The 1977 Buffalo Bills season was the franchise's 18th season, and their eighth in the National Football League. The team posted a losing record for the second-consecutive season, and missed the postseason for the third season.

Buffalo started the season with four consecutive losses, and failed to win consecutive games. The team was shut out two times at home. The Bills beat only one team with a winning record — the New England Patriots in an early November game in Foxboro that ultimately proved fatal to the Patriots' playoff hopes.

After drawing 76,000 to Rich Stadium on opening day against the Dolphins, Buffalo drew an average of only 35,000 for the remaining six home games.

The Bills had one of the most pass-heavy offenses in the NFL in 1977. Quarterback Joe Ferguson led the league in pass attempts (457, 32.6 per game) and passing yards (2,803, 200.2 per game). He also threw 24 interceptions, the most in the NFL.

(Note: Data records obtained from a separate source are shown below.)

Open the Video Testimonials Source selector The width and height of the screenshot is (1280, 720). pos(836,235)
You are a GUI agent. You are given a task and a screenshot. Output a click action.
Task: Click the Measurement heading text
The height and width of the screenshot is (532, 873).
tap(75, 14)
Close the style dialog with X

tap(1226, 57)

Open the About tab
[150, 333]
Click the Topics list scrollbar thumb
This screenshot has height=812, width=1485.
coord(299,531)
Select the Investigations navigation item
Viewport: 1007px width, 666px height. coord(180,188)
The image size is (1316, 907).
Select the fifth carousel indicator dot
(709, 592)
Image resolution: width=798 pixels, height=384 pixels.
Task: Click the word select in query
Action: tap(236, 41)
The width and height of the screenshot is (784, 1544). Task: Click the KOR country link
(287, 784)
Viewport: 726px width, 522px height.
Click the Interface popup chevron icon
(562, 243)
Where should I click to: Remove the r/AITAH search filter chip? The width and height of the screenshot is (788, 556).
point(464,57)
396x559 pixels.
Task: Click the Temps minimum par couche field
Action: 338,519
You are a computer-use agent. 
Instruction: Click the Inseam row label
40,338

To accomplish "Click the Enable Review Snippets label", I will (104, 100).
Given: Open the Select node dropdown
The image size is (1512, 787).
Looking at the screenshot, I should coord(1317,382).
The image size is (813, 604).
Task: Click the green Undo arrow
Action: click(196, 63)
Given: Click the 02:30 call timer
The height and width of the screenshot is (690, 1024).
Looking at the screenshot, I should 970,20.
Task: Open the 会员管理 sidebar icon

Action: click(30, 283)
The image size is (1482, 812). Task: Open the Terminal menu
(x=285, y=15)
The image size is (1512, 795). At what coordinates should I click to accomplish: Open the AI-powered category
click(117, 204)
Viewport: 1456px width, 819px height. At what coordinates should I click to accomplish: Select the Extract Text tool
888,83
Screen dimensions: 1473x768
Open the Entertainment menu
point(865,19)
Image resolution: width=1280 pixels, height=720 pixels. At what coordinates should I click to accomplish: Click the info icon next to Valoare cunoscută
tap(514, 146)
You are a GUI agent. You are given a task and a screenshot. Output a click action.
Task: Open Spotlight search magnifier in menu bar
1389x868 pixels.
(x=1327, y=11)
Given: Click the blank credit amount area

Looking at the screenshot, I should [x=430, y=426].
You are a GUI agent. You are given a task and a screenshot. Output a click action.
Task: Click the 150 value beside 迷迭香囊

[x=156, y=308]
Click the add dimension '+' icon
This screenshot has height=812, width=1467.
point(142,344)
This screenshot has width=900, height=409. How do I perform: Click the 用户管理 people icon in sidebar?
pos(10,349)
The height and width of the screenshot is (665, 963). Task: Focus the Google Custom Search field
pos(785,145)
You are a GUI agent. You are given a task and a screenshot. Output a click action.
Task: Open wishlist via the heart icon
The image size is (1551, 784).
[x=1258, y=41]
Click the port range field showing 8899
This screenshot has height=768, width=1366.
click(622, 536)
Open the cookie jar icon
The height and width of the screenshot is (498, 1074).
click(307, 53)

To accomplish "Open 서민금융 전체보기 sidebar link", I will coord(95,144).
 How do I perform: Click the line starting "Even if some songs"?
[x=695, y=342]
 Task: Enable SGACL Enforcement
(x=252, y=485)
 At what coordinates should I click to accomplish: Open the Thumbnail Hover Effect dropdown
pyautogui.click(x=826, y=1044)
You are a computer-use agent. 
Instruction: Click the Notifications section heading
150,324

Although the Bills passed the ball more often than any other team, they were not efficient through the air: they ranked 19th out of 28 teams in passing touchdowns, 21st in yards per attempt, and 20th in quarterback rating (a dismal 54.7). Buffalo's 160 points scored was the third-worst in the NFL.

Buffalo’s defense also gave up 313 points, the fourth-worst total in the league. Buffalo's anemic scoring and porous defense gave the team a point-differential of −153, dead-last in the league. This was the last season for O.J. Simpson as a member of the Bills, as he was traded to the 49ers the following season. Simpson would ultimately finish his last season with the Bills with 557 rushing yards on 126 attempts.

Offseason

NFL draft 

Seventh round pick Mike Nelms was cut by the Bills in the 1977 training camp, and went to play in the Canadian Football League for the next three seasons. He returned to the NFL in 1980, joining the Washington Redskins, and was voted to three consecutive NFC Pro Bowl squads from 1980–1982.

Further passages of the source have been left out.